Please see the earlier discussion of double counting memory. Sizes are given in megabytes. The installed size is as reported by the package in the distro, not be actually counting files on my disc. The virtual size is the sum of the virtual memory commitments of all common components of the desktop suite, such as the window manager and object broker. The resident set size refers to the memory that is referred to frequently enough to be tagged by the kernel's memory management subsystem. If there is not enough physical memory to hold it (i.e. some has to be swapped out), it will radically slow down the program, whereas if initialization code and rarely used subroutines are deleted from memory, there will be little effect on execution speed. Desktop suites generally have large shared libraries which are counted once in each process, so the reported virtual and RS sizes are overestimates.
Suite Installed Virtual Resident
OpenOffice.org 197 114-126 43-53
KDE 230 812 255
Gnome 55 135 71
fvwm2 5 19.9 8.8

Memory use for fvwm2 includes the clock and xexit, which are included in the main package for the desktop suites. OpenOffice.org memory usage is typical for the program itself, exclusive of the window manager and its sub-processes.
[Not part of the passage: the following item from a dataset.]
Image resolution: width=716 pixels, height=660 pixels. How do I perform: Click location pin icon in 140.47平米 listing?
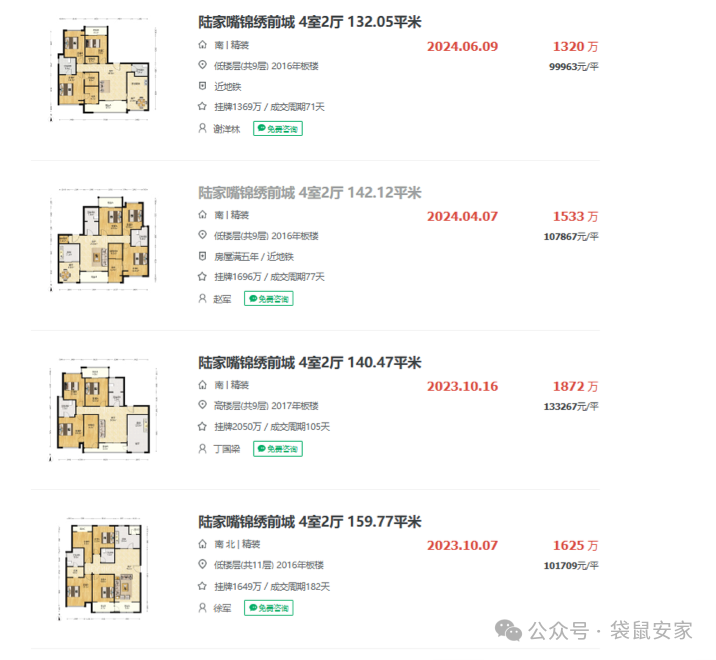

Conclusion: Can you say oinkware? KDE is incredibly large. Gnome is far from svelte, but is a lot smaller than KDE. OpenOffice.org is a bit smaller than Gnome, but it is only one application, not a whole desktop management system. fvwm2 is a factor of 10 smaller than Gnome, but of course it does not provide the infrastructure services that the suite managers do.

If we let our users run KDE on a multi-user machine, it will be out of swap space in short order. Gnome is not quite as bad, but we should encourage the use of fvwm2 by improving the menus we offer and the systemwide default xsession.